While Anderson caught every note with his pen and committed it to paper, McGrath Rieke took a different approach.
“I attended with nothing in hand,” she said. “I don’t paint like that. I completely respond to emotion and music. Everyone sat there with their sketch pads and what not. I sat there and just absorbed the music and the musicians. There were two movements in particular that were so completely different. One was quiet and the other was just so majestic.”
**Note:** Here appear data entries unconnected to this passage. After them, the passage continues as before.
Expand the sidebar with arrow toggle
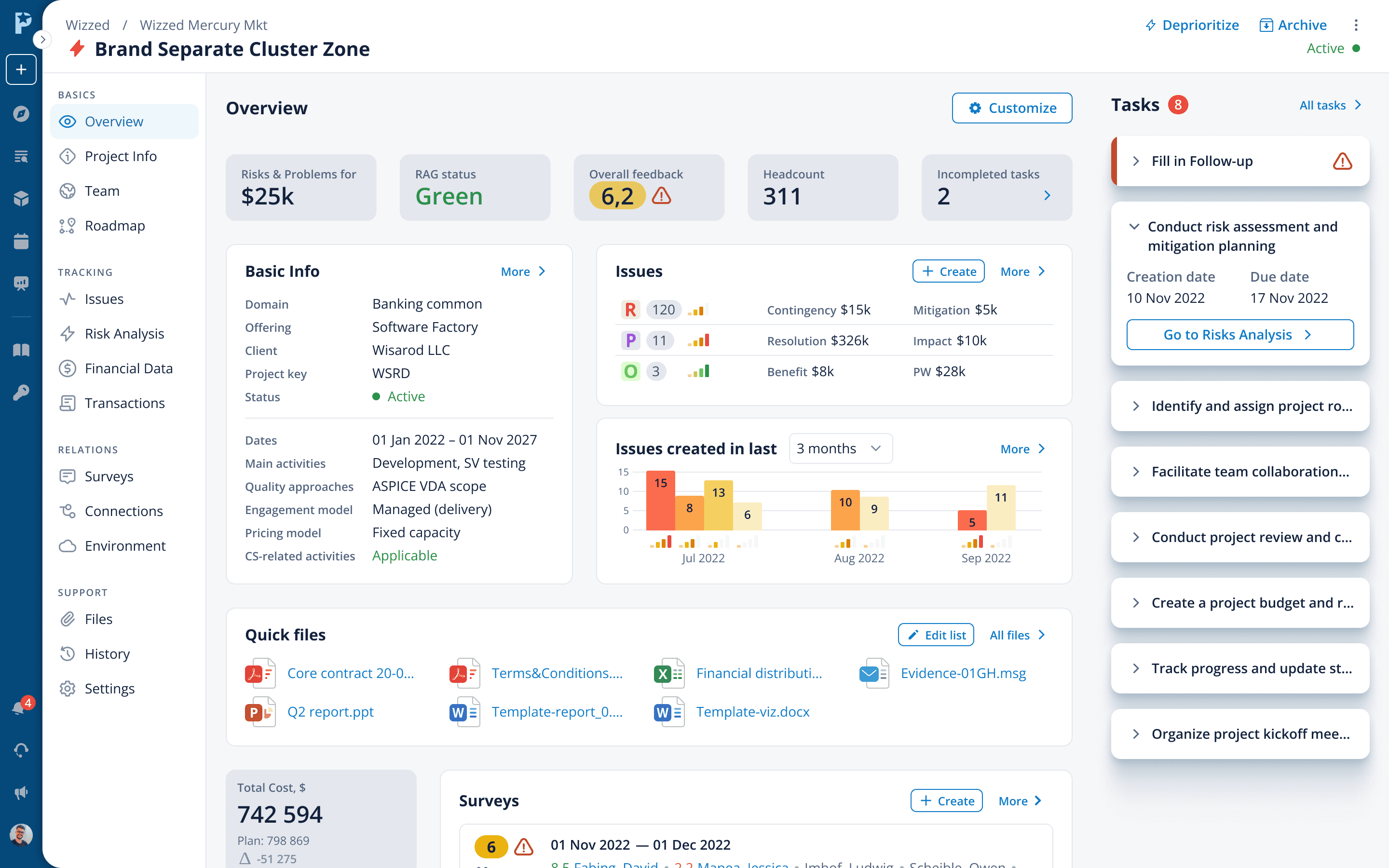The image size is (1389, 868). pyautogui.click(x=42, y=40)
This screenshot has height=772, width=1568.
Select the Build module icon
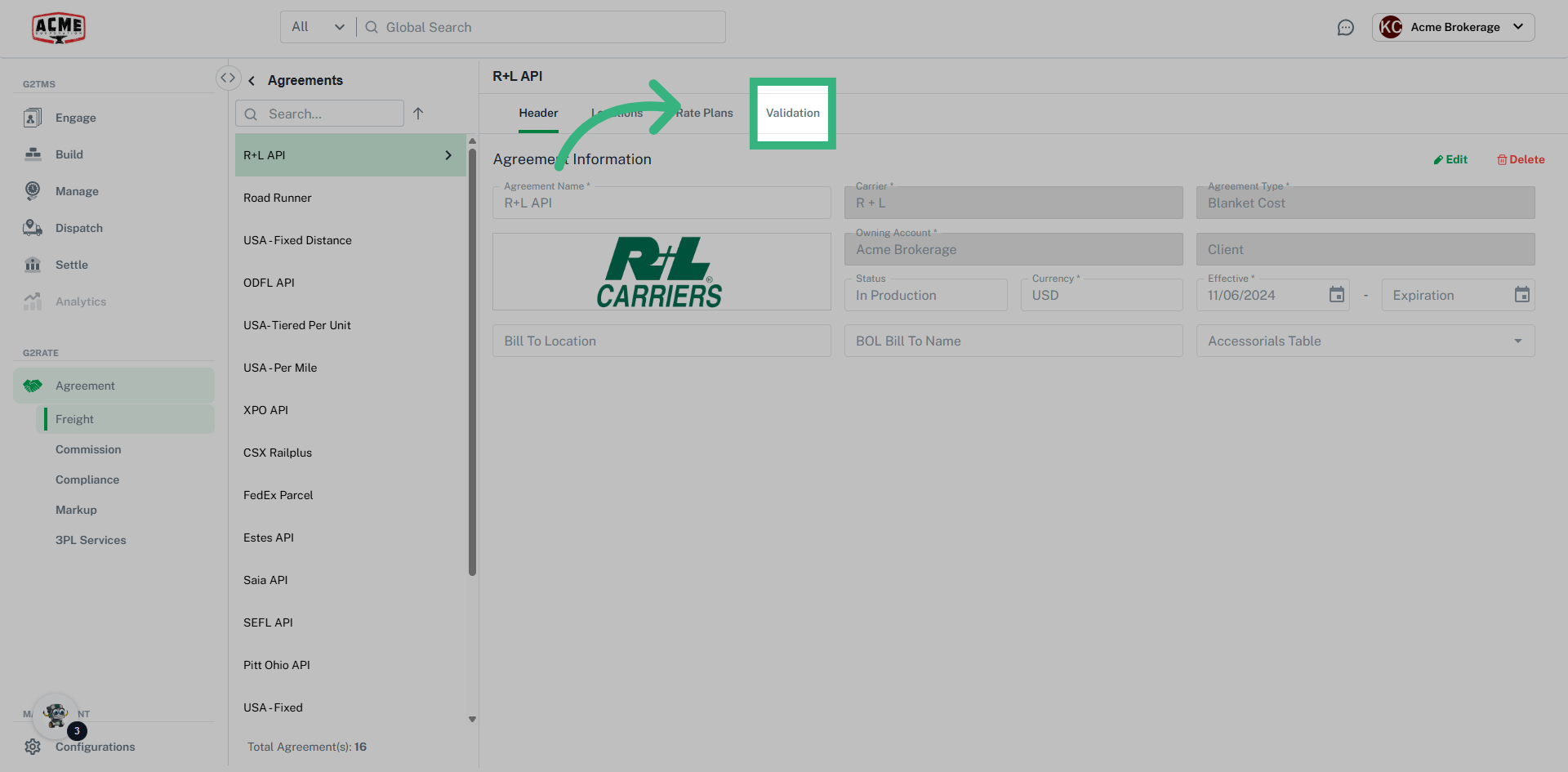[x=33, y=154]
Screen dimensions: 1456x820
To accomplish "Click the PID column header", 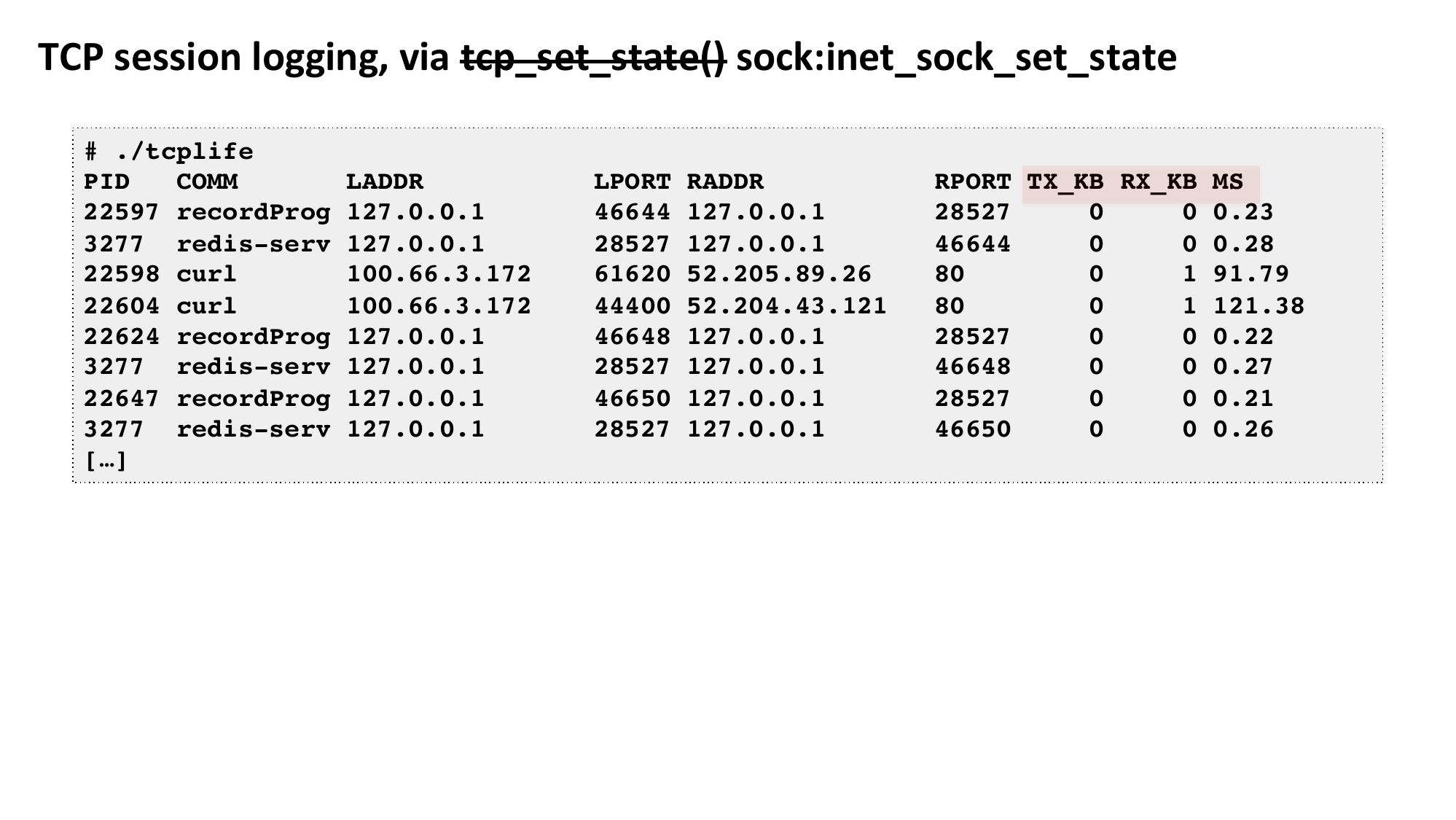I will [x=106, y=181].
She also took in her surroundings from the moment she arrived to the moment she left.
“I was so struck by the beauty of Powell,” she said. “It was such an honor to be there — to sit in Powell Hall and be in an audience with so few people. I was struck by the pure beauty and awe of the experience.”
McGrath Rieke worried a bit about how the people at Powell viewed her approach.
“I think people were probably surprised,” she said. “It appeared that I was unprepared, but I can’t take notes.”
Rather, she watched everything, took in ever y detail and rendered a piece based on the mood she took away with her.
The jury selected a work from both McGrath Rieke and Anderson; and those works will be on display this weekend. In fact, at Saturday’s performance, the artists will be at Powell, too, to share their stories and vision with members of the audience, just as McGrath Rieke did.
“Physically, I was just soaking up as much as possible — if I had a notebook, it would be distracting,” she said. “I’m a medium —the emotion is inspired by the music. It comes out of me and has its own destiny.”
Elizabeth Harris Krasnoff is a freelance writer.